Certainly from the the age your youngest is they also made their bed in the morning, opened/closed curtains, loaded and unloaded dishwasher, put their laundry away.

Everyone helps in this house - we all help tidy up after a meal, I regularly get everyone together to do a 30 minute tidy up of the house - dusting, vacuuming, floors washed, general tidy up, empty bins, etc.

It’s absolutely not too much to ask your children to play their part in the running of the house. Explain the new routines to them and have consequences and stick to it - laundry not put in basket - not washed. Table not cleared off - no Wi-Fi, not helping with bits around the house - no collecting/dropping to friends, etc,

Laurdo · 24/10/2023 14:55

QueenieL · 24/10/2023 14:39

That's maybe how it sounds to an outsider but trust me, I started teaching them from a very young age with all the basic skills. They were great when they were younger and helped out to what I felt was age appropriate. They also seemed to generally mange themselves much better too. Its only since they've become older that they've gone feral and no amount of asking, showing, reminding, nagging seems to work. Its the same things day in day out so I was wondering whether I'm simply asking too much from boys this age.

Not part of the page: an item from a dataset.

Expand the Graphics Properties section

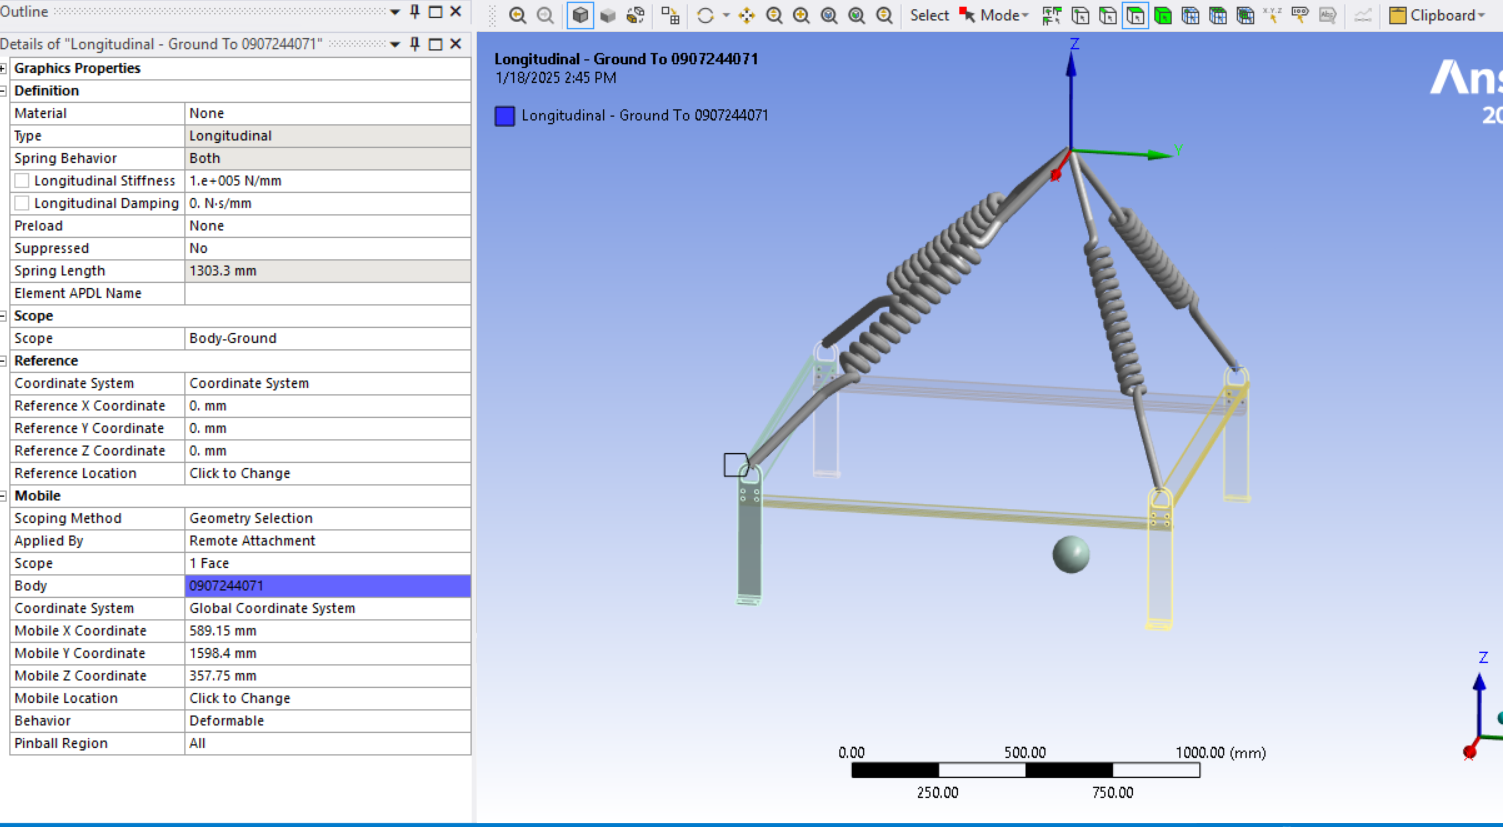[x=4, y=68]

It is a difficult age. My 5yo makes her bed and opens her curtains every morning. Last weekend she hoovered and mopped the kitchen floor and cleaned all the kitchen cupboards just for fun. She then cleaned all 3 toilets (used an entire bottle of toilet cleaner doing so 🤣). Last night DH was hanging up the washing and asked if she wanted to help and she went running through. I wonder how long her enthusiasm will last! They're definitely more keen when they're younger.

You just need to keep on their case. It'll be exhausting at first but worth it in the long run.

SaltyGod · 24/10/2023 14:59

My 9 yr old will out clothes in the wash basket (if she doesn’t she knows I won’t wash them) She will also put her clothes away, hang up towels, never throw rubbish on the floor.

She will lay the table and put her plate in the dishwasher. Usually with some grumbling but it gets done.

She will help get her stuff ready for school next day and do her school snack

You aren’t the household skivvy, it’s time that everyone, including your DH, pulls their weight

Lottie4 · 24/10/2023 14:59

Today I would point out it's too much for you with other commitments and clarify exactly what you'd like everyone to do to try and help you. As another poster has said, you need to stop doing everything now, if milk is left out it'll go off and they won't have any, if clothes aren't in wash basket they won't get done (they'll soon learn if they haven't got PE kit, clean underwear and shirts for school/work), they'll have to put up with dirty/untidy floors. If you find the toilet hasn't been flushed (and you've got time) just tell them you're going somewhere that's got a clean toilet and stay out and have a drink at the same time - that might get them thinking.